Question

Prove :


`\large{ \tt{ (1)/( \sec \alpha + 1 ) - \frac{ \cos\alpha }{ { \sin^(2) \alpha } } = \frac{ \cos \alpha }{ { \sin}^(2) \alpha } - (1)/( \sec \alpha - 1) }}`
*Irrelevant / Random answers will be reported!​

Answer 1

See Below.

Explanation:

We want to verify the equation:

`\displaystyle (1)/(\sec\alpha+1)-(\cos\alpha)/(\sin^2\alpha)=(\cos\alpha )/(\sin^2\alpha )-(1)/(\sec\alpha -1)`

We can convert sec(α) to 1 / cos(α):

`\displaystyle (1)/(1/\cos\alpha+1)-(\cos\alpha)/(\sin^2\alpha)=(\cos\alpha )/(\sin^2\alpha )-(1)/(\sec\alpha -1)`

Multiply both layers of the first fraction by cos(α):

`\displaystyle (\cos\alpha)/(1+\cos\alpha)-(\cos\alpha)/(\sin^2\alpha)=(\cos\alpha )/(\sin^2\alpha )-(1)/(\sec\alpha -1)`

Create a common denominator.
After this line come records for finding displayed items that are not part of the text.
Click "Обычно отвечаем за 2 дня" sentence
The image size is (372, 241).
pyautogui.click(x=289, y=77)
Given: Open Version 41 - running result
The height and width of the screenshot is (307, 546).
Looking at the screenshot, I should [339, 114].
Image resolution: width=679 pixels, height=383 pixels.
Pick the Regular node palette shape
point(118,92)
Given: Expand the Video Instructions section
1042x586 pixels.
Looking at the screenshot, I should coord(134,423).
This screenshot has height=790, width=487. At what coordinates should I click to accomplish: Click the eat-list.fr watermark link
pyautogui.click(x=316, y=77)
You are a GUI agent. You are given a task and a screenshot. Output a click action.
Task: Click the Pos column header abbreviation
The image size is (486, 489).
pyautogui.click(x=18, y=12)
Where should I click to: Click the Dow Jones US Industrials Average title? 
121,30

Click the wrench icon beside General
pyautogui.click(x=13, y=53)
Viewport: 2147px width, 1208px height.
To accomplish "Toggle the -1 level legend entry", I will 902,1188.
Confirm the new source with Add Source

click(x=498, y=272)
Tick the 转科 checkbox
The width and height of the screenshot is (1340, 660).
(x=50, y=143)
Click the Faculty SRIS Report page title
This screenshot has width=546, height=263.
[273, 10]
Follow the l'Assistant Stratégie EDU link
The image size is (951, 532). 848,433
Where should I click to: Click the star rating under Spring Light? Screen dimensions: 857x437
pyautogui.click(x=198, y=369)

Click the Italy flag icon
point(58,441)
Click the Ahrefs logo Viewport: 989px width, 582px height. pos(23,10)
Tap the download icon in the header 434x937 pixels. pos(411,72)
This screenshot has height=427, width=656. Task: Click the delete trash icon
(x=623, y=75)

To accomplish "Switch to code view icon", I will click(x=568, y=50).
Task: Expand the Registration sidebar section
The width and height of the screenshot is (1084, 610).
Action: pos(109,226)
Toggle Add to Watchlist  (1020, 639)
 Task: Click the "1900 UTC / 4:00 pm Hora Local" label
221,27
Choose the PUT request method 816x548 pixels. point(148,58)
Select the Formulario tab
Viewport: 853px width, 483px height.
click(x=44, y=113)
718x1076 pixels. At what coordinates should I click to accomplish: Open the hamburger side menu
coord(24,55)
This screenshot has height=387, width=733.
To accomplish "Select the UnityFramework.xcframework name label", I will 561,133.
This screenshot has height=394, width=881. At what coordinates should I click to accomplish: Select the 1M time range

We can multiply the first fraction by (1 - cos(α)):

`\displaystyle (\cos\alpha(1-\cos\alpha))/((1+\cos\alpha)(1-\cos\alpha))-(\cos\alpha)/(\sin^2\alpha)=(\cos\alpha )/(\sin^2\alpha )-(1)/(\sec\alpha -1)`

Simplify:

`\displaystyle (\cos\alpha(1-\cos\alpha))/(1-\cos^2\alpha)-(\cos\alpha)/(\sin^2\alpha)=(\cos\alpha )/(\sin^2\alpha )-(1)/(\sec\alpha -1)`

From the Pythagorean Identity, we know that cos²(α) + sin²(α) = 1 or equivalently, 1 - cos²(α) = sin²(α). Substitute:

`\displaystyle (\cos\alpha(1-\cos\alpha))/(\sin^2\alpha)-(\cos\alpha)/(\sin^2\alpha)=(\cos\alpha )/(\sin^2\alpha )-(1)/(\sec\alpha -1)`

Subtract:

`\displaystyle (\cos\alpha(1-\cos\alpha)-\cos\alpha)/(\sin^2\alpha)=(\cos\alpha)/(\sin^2\alpha)-(1)/(\sec\alpha-1)`

Distribute:

`\displaystyle (\cos\alpha-\cos^2\alpha-\cos\alpha)/(\sin^2\alpha)=(\cos\alpha)/(\sin^2\alpha)-(1)/(\sec\alpha-1)`

Rewrite:

`\displaystyle ((\cos\alpha)-(\cos^2\alpha+\cos\alpha))/(\sin^2\alpha)=(\cos\alpha)/(\sin^2\alpha)-(1)/(\sec\alpha-1)`

Split:

`\displaystyle (\cos\alpha)/(\sin^2\alpha)-(\cos^2\alpha+\cos\alpha)/(\sin^2\alpha)=(\cos\alpha)/(\sin^2\alpha)-(1)/(\sec\alpha-1)`

Factor the second fraction, and substitute sin²(α) for 1 - cos²(α):

`\displaystyle (\cos\alpha)/(\sin^2\alpha)-(\cos\alpha(\cos\alpha+1))/(1-\cos^2\alpha)=(\cos\alpha)/(\sin^2\alpha)-(1)/(\sec\alpha-1)`

Factor:

`\displaystyle (\cos\alpha)/(\sin^2\alpha)-(\cos\alpha(\cos\alpha+1))/((1-\cos\alpha)(1+\cos\alpha))=(\cos\alpha)/(\sin^2\alpha)-(1)/(\sec\alpha-1)`

Cancel:

`\displaystyle (\cos\alpha)/(\sin^2\alpha)-(\cos\alpha)/((1-\cos\alpha))=(\cos\alpha)/(\sin^2\alpha)-(1)/(\sec\alpha-1)`

Divide the second fraction by cos(α):

`\displaystyle (\cos\alpha)/(\sin^2\alpha)-(1)/(\sec\alpha-1)=\displaystyle (\cos\alpha)/(\sin^2\alpha)-(1)/(\sec\alpha-1)`

Hence proven.